**Written tasks**
1. Answer these from the text on the Web of Science data parser, one line each:
(a) In what year did the writer begin a PhD?
(b) At which university?
(c) What kind of ranking did the writer search for without finding one?
2. Carry on the text about the Web of Science data parser, starting right after its final sentence.

**Supplied text**
Web of Science data parser
Back in 2011 I have started my PhD in Technical University of Munich. During my first years, lots of my acquaintances asked me for an advice in searching PhD positions in EU and US as well as what are the best chairs to apply. Though I learned about the best chairs and Universities in Aerodynamics and related fields, I had no idea what to recommend to people who wanted to apply for a PhD position, say, in Chemistry. Still, I wanted to help. I searched for a ranking, which gives you the best people to supervise PhD in the chosen field and did not find any.

**Collected material**
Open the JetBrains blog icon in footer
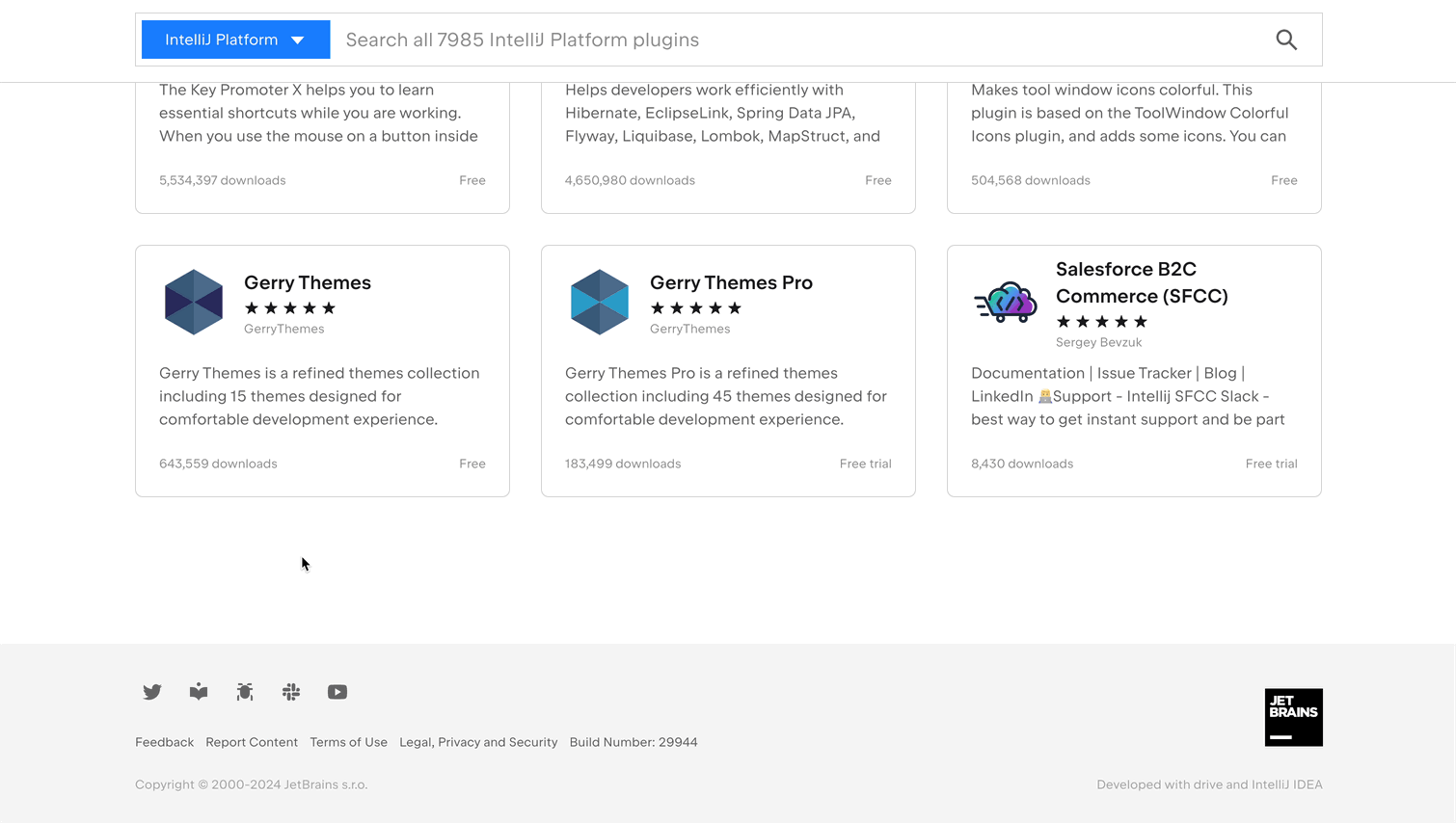The width and height of the screenshot is (1456, 823). pos(199,692)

**Results for the exercise**
1.
(a) 2011
(b) Technical University of Munich
(c) A ranking that gives the best people to supervise a PhD in the chosen field

2.
So together with my friend, we thought how to create such a ranking. The best idea which came to our minds is to sort people by the number of publications for the last 10-15 years in the chosen field. Such a criterion was imposed due to the idea, that if somebody is so highly productive and publishes a lot of papers, then it would be easier for new PhD students to publish and to graduate with a PhD degree in the field of their interest. In this sense, the number of publications might be more representative, rather than h-index. The criteria of the most numbers of publications might not be accurate to define the true ranking who is the best in the field. After all, they have Nobel prize, Fields medal, Abel prize for such purposes. But the ranking based on the number of publications gives top 10-30 people in the field to supervise PhD thesis. Usually, such highly productive people are heads of chairs, where the graduate student can apply.
We used the web-of-science database and wrote a small script in Python. On the web-of-science search tool one can set different types of filters, such as choosing location, field and years of publications.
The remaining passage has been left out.